The output should contain the listing word for word and no pictures.

::: Record excerpts

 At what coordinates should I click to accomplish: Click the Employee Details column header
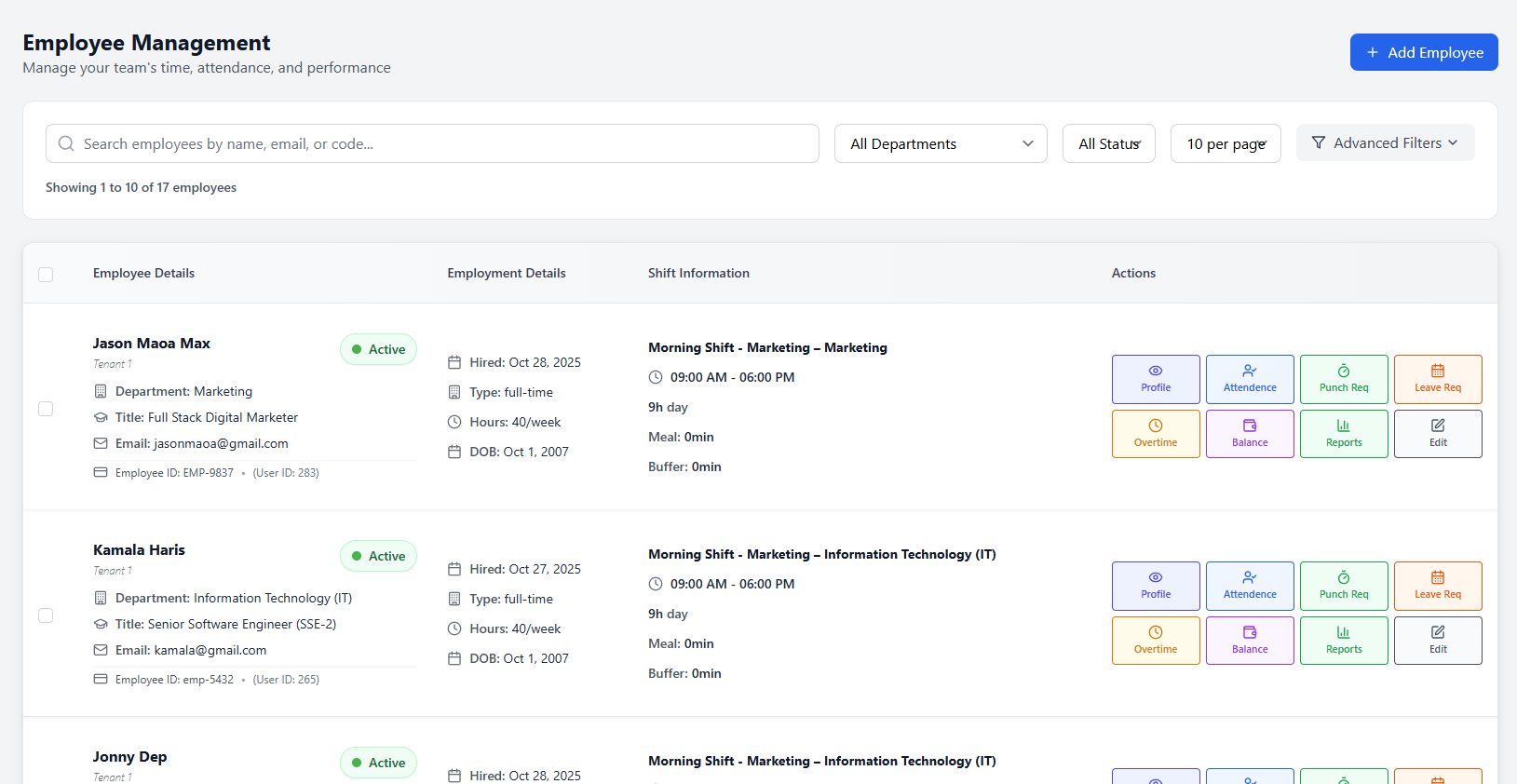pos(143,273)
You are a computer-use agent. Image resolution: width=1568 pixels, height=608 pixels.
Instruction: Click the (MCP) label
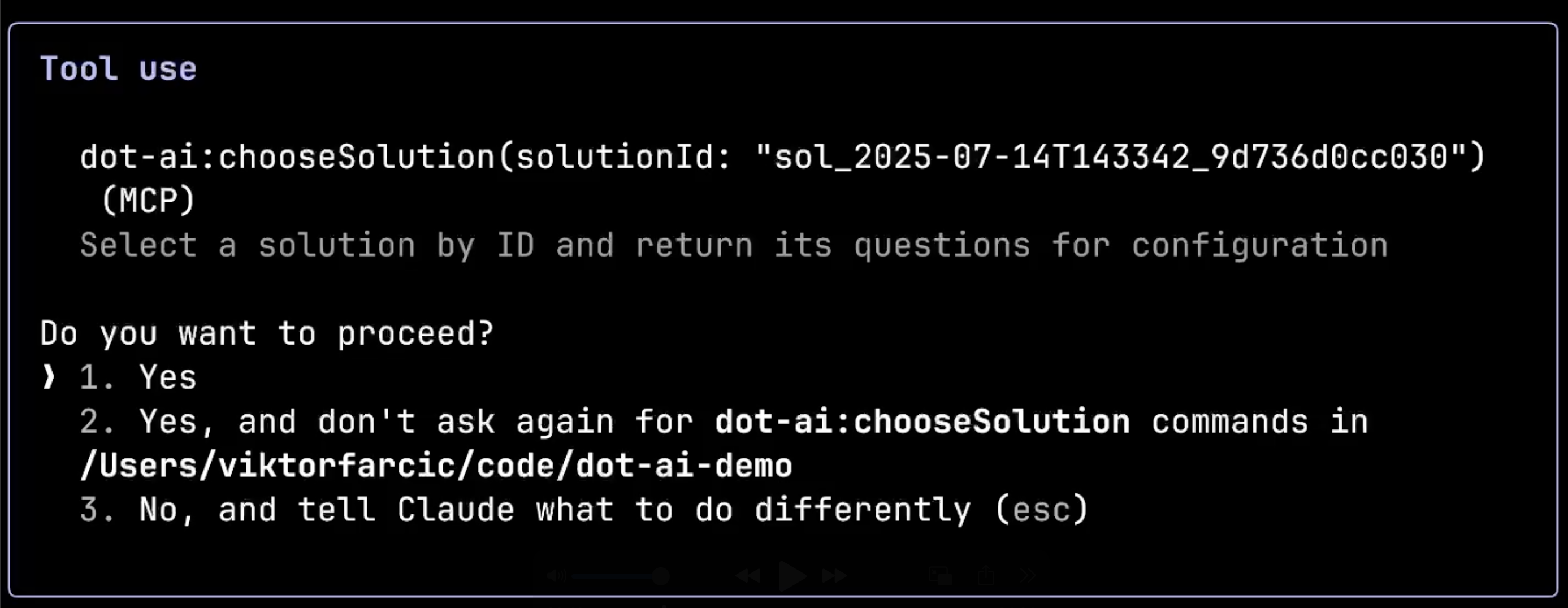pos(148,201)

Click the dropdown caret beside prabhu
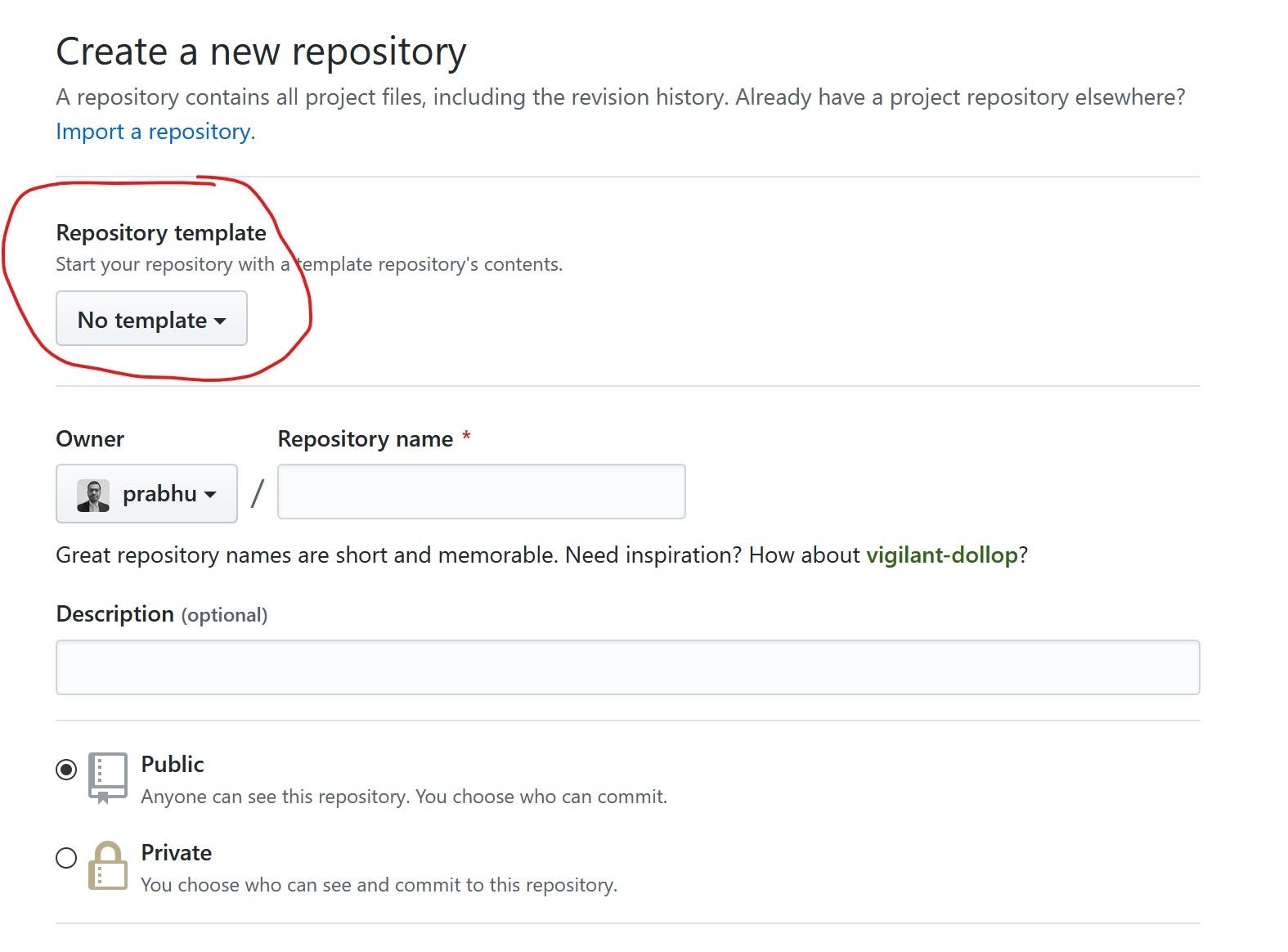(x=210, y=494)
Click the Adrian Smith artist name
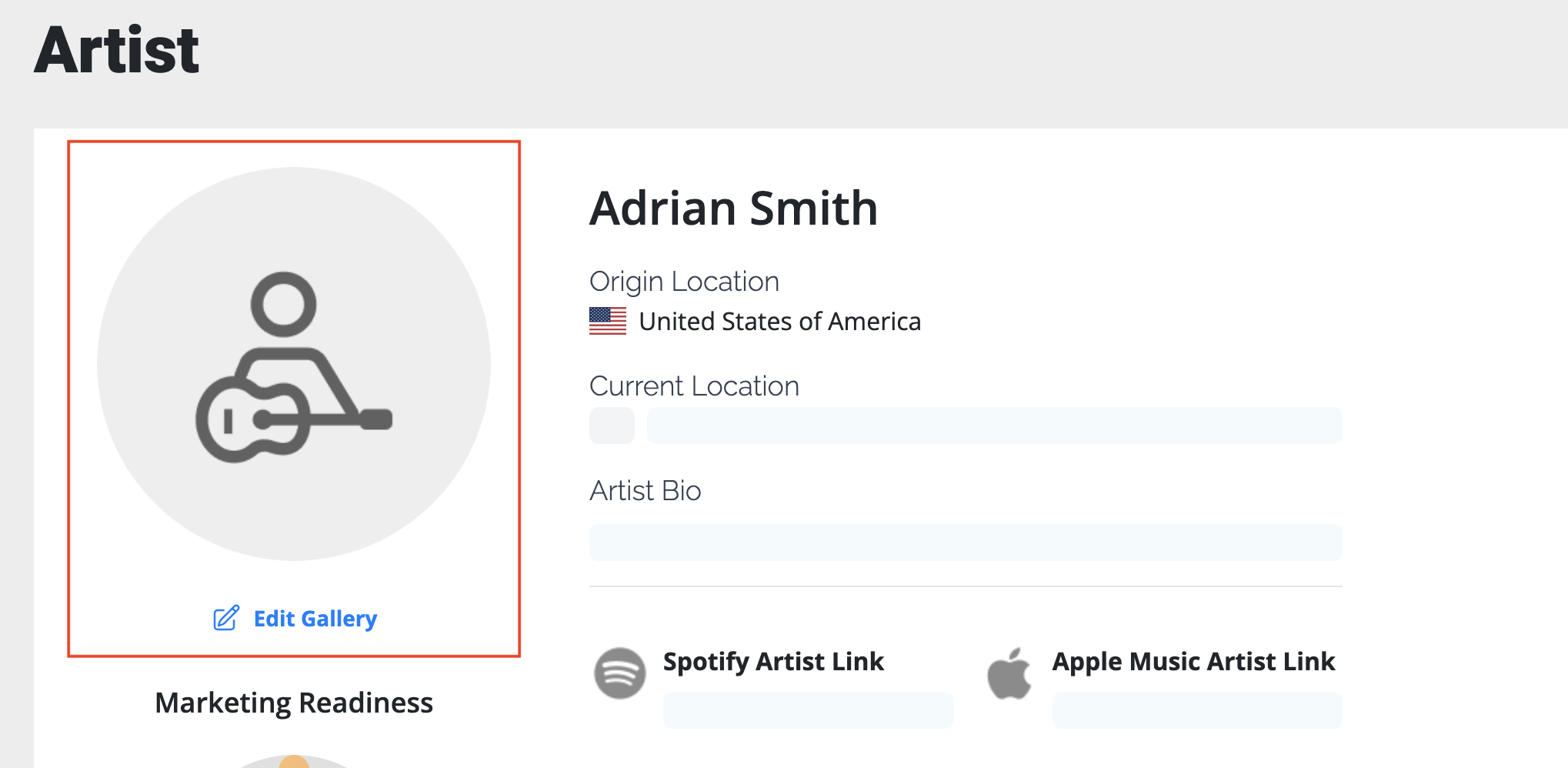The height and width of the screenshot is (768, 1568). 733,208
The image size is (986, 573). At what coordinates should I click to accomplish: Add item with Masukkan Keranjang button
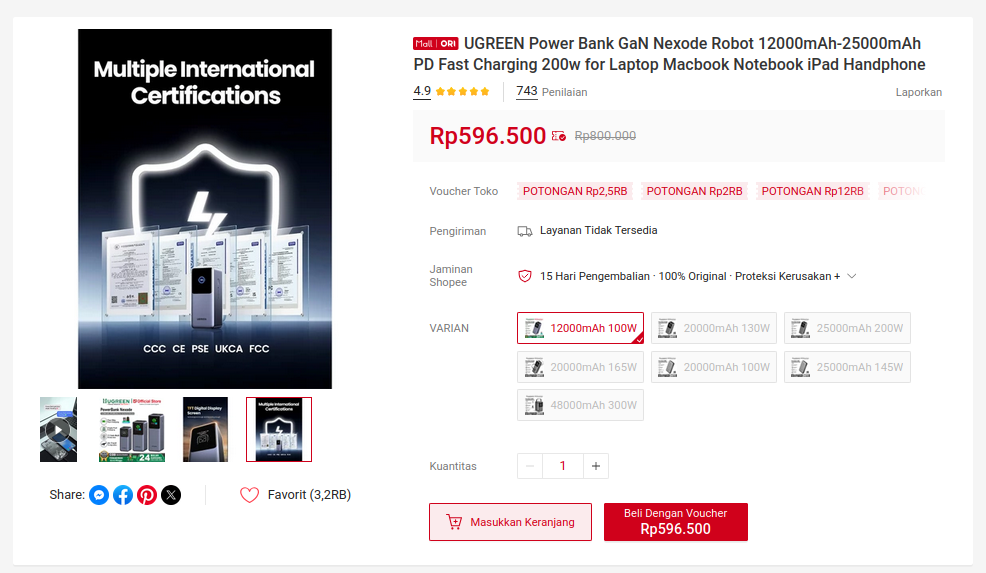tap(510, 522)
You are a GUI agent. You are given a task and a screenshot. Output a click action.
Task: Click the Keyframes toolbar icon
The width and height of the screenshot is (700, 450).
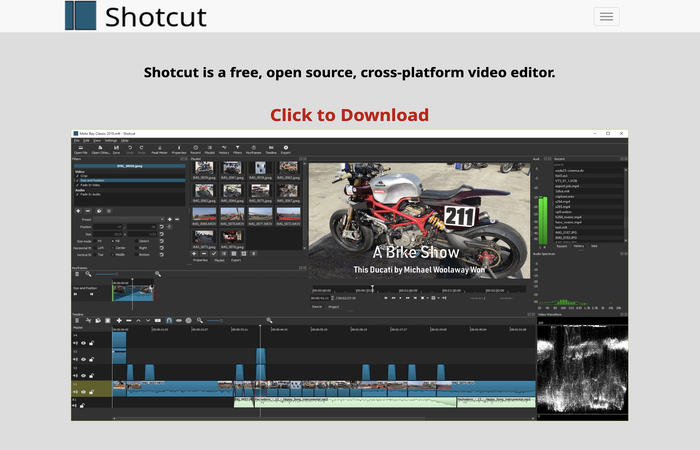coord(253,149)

::::::

- [Written answer]
 At what coordinates should I click to accomplish: Click the Employee Details column header
pos(143,273)
You are a computer-use agent. Image resolution: width=1568 pixels, height=608 pixels.
Instruction: Click the (MCP) label
pos(148,201)

Click the dropdown caret beside prabhu
(x=210, y=494)
Click the Adrian Smith artist name
The height and width of the screenshot is (768, 1568). 733,208
The image size is (986, 573). At what coordinates should I click to accomplish: Add item with Masukkan Keranjang button
tap(510, 522)
You are a GUI agent. You are given a task and a screenshot. Output a click action.
Task: Click the Keyframes toolbar icon
The width and height of the screenshot is (700, 450).
coord(253,149)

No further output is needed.